Problem set:
(A) Transcribe the article on Christina Sharkey from "Sharkey made the" up to and including "school, she said.".
(B) Please answer these questions using the article on Christina Sharkey:
(i) Which medical school accepted Sharkey?
(ii) How old was Sharkey when she moved from China to San Francisco?
(iii) How many generations of medical doctors on her mother's side came before her?
(C) Resume the article on Christina Sharkey, starting after its last sentence.

Exercise text:

*** Begin section ***

Senior Christina Sharkey stepped outside class to take an unfamiliar call Feb. 14 and was met with what she says is the best Valentine’s Day gift to date, acceptance to Ross University School of Medicine located in Dominica, an island country in the Caribbean. Sharkey is scheduled to begin medical school in the Caribbean in August 2017 following graduation in May.
“My mom cried that day when I told her I got into med school,” Sharkey said. “Happy tears, of course, but it was kind of a dream of hers because she was an OB-GYN [in China], so it was almost like her getting into medical school again, too.”
Sharkey made the transpacific journey from China to San Francisco, California when she was 12 years old. She began middle school in the United States as one of the only international students in the entire school, she said.
“I was basically thrown into speaking English… and learning the culture starting day one,” Sharkey said. “But I think that’s the reason I got the idea that I should work twice as hard as everyone else and be disciplined because, essentially, I had to catch up on 12 missed years in one semester just to understand what everyone meant.”
Sharkey said she plans to be the eighth female doctor in her family, following seven generations of medical doctors on her mother’s side. Sharkey hopes to be an OB-GYN for Doctors Without Borders, an international humanitarian non-governmental organization that delivers emergency medical aid to people affected by conflict, epidemics and disasters in war-torn and developing countries, according to the organization website.

*** End section ***

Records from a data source
*** Begin section ***

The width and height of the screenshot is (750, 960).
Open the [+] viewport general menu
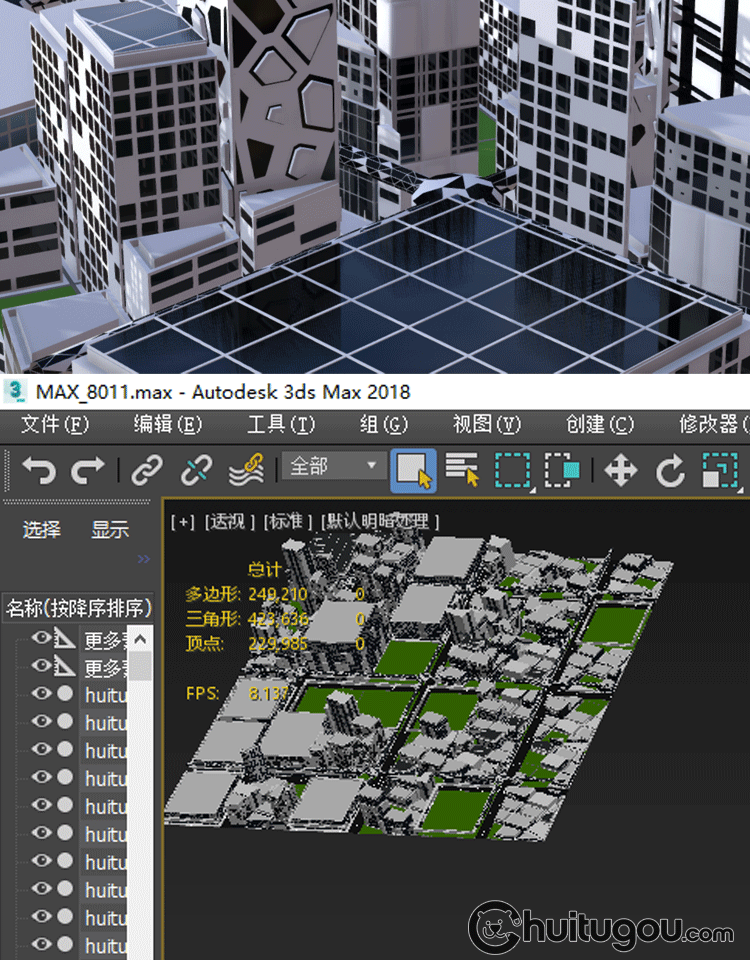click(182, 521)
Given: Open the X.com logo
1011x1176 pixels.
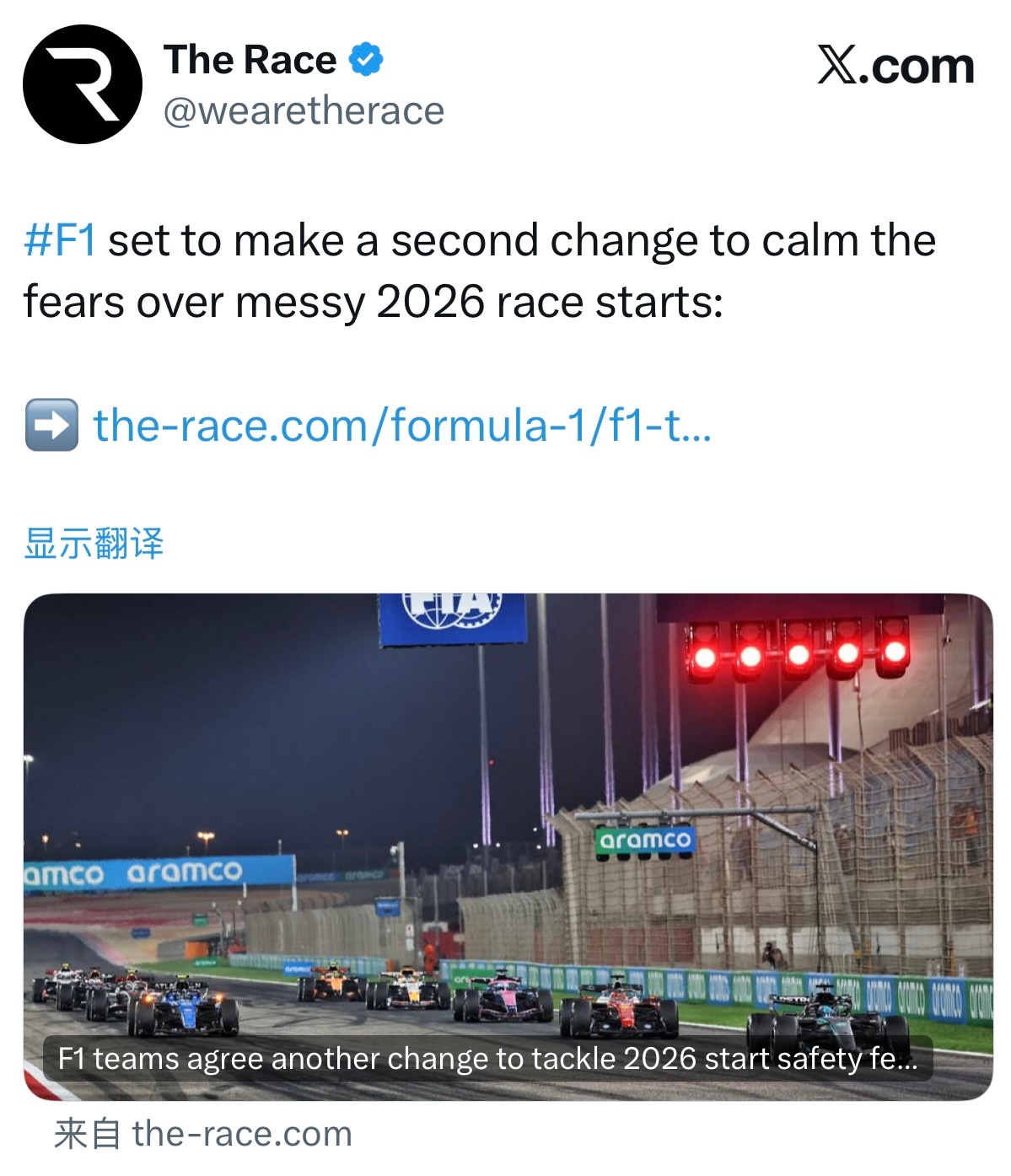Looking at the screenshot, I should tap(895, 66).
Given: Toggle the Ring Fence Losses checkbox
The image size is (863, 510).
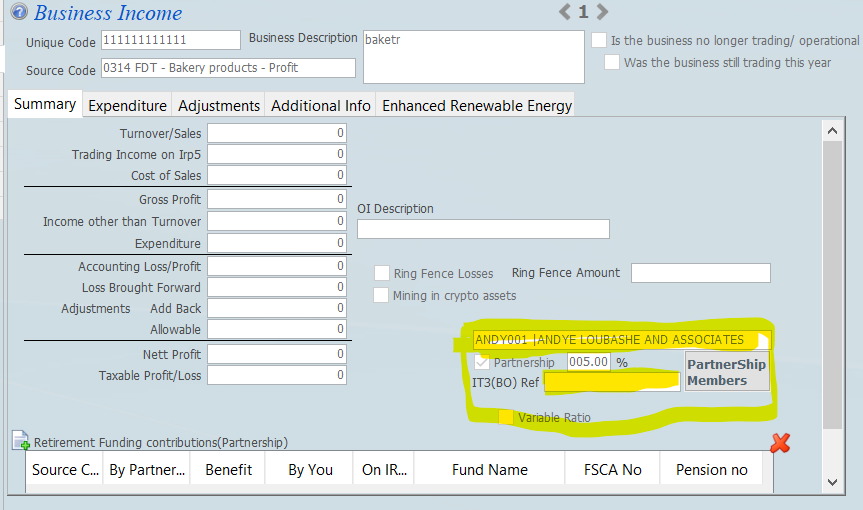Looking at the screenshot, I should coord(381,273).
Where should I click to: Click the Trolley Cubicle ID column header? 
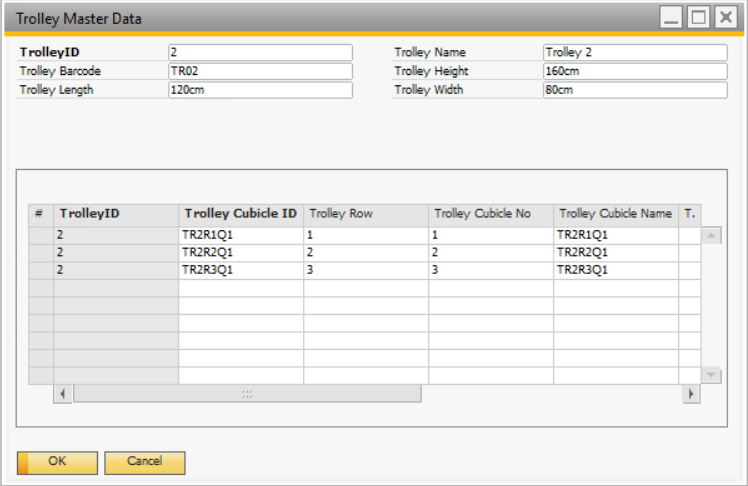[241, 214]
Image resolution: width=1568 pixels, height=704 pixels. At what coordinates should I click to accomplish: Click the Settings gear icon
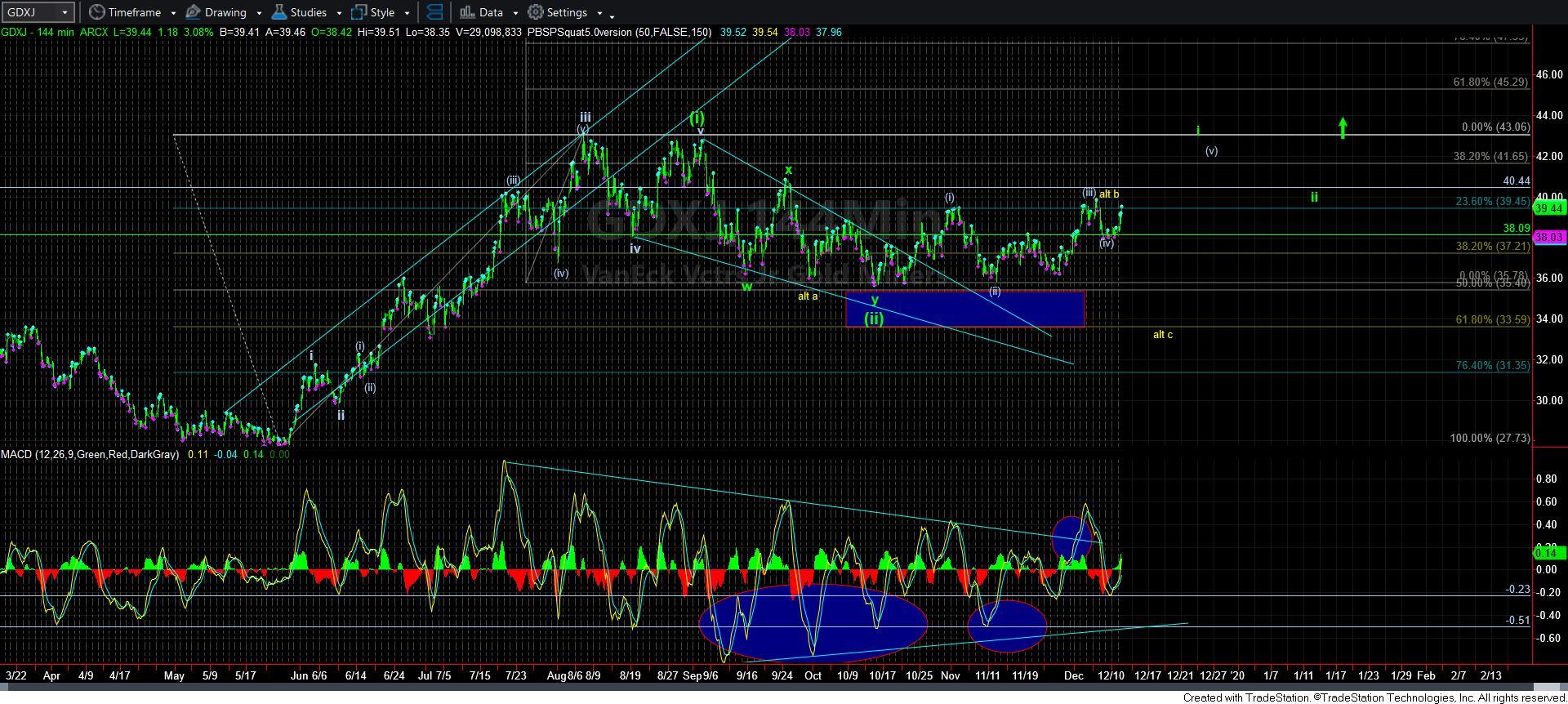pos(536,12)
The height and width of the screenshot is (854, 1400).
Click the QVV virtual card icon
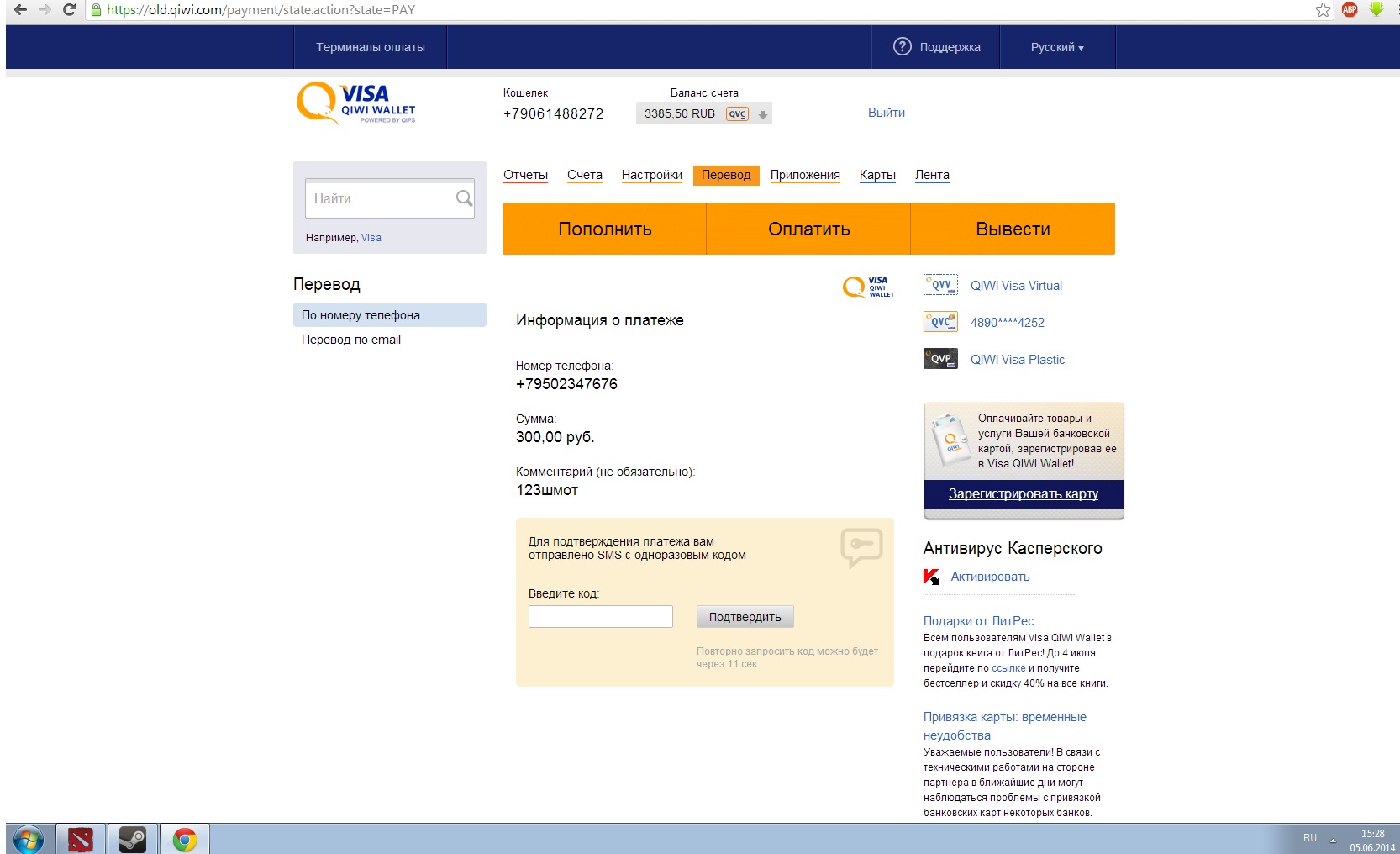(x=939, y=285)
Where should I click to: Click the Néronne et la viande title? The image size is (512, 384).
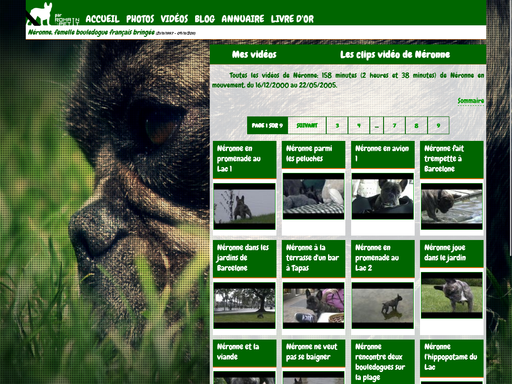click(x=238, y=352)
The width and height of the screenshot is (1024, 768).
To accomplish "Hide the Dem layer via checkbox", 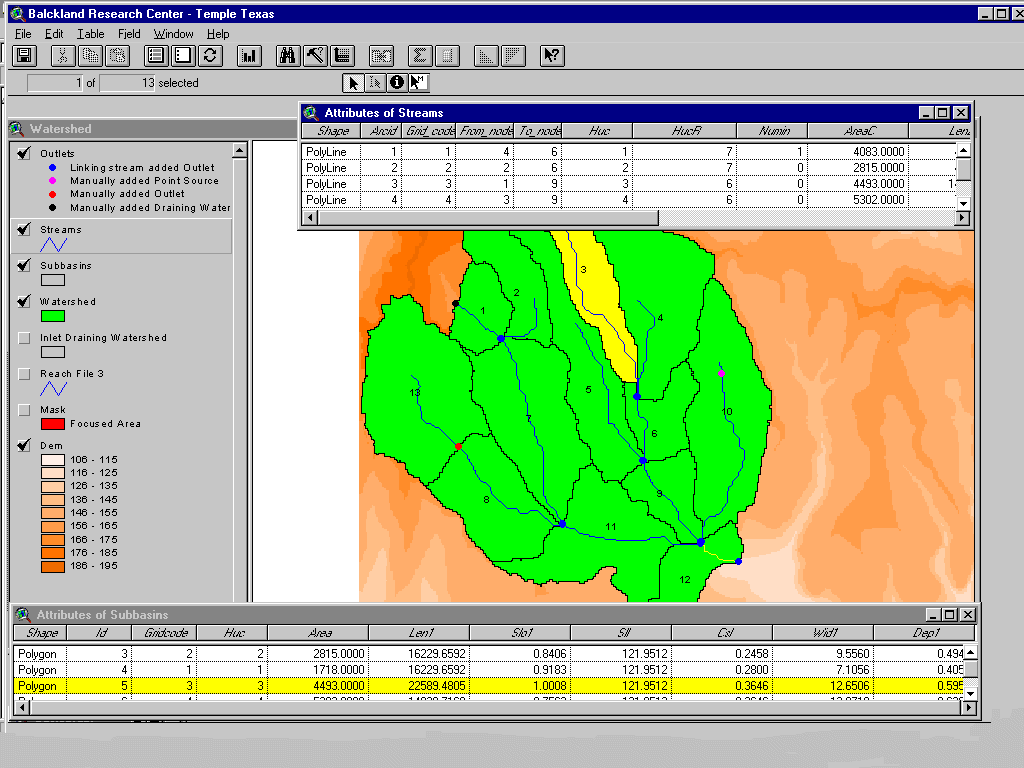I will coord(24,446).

*** End section ***

Exercise responses:
(A)
Sharkey made the transpacific journey from China to San Francisco, California when she was 12 years old. She began middle school in the United States as one of the only international students in the entire school, she said.

(B)
(i) Ross University School of Medicine
(ii) 12 years old
(iii) Seven

(C)
Sharkey is majoring in biology and currently serves as the assistant director of the COPE Health Scholar Program at Simi Valley Hospital, a position that manages department coordinators who supervise various medical units within the program. Sharkey works under the direction of Osanna Tosunyan, the program manager who oversees the COPE Health Scholar Program at Simi Valley Hospital.
The Health Scholar program “is designed to provide a hands-on, educational patient care experience in a hospital environment for students and recent graduates who are interested in pursuing healthcare or those who are currently transitioning into a health care career,” Tosunyan said.
“As an assistant director, she established a method of training new oncoming department coordinators where she put together presentations and agendas, as well as a three-month training plan for current health scholars to see assignments, due dates and resources [they] need to be successful in [their] role,” Tosunyan said. “Whenever a new team member comes on board, she makes herself readily accessible to them and doesn’t put herself before anyone else. That’s a quality that I haven’t seen in a lot of people, and I think that’s refreshing to see.”
Tosunyan said she helped guide Sharkey when looking at medical schools in the Caribbean, and told Sharkey to “know what you’re focusing on and don’t stray away from that.”
Sharkey said the medical school application process began during her sophomore year at California Lutheran University. She said her three jobs, internship and extracurricular activities on top of classwork made the application process “a rollercoaster of emotions that was long and overwhelming.”
Many times, Sharkey said she would call her dad crying and consider giving up her pursuit of the medical field entirely.
One of the four professors that wrote Sharkey a letter of recommendation for Ross University was associate professor of mathematics Michael Gagliardo. Gagliardo said Sharkey approached him with the request approximately one year prior to her acceptance to the university located in the Caribbean.
“She always seemed excited about the material we were learning [in Calculus II], and for non-majors that’s not always the case,” Gagliardo said. “It was clear she was always working hard, of course, but she understands what her understanding is. She recognizes what she doesn’t know and isn’t afraid of that, she’s determined to figure it out.”
Sharkey will leave for Ross University in August.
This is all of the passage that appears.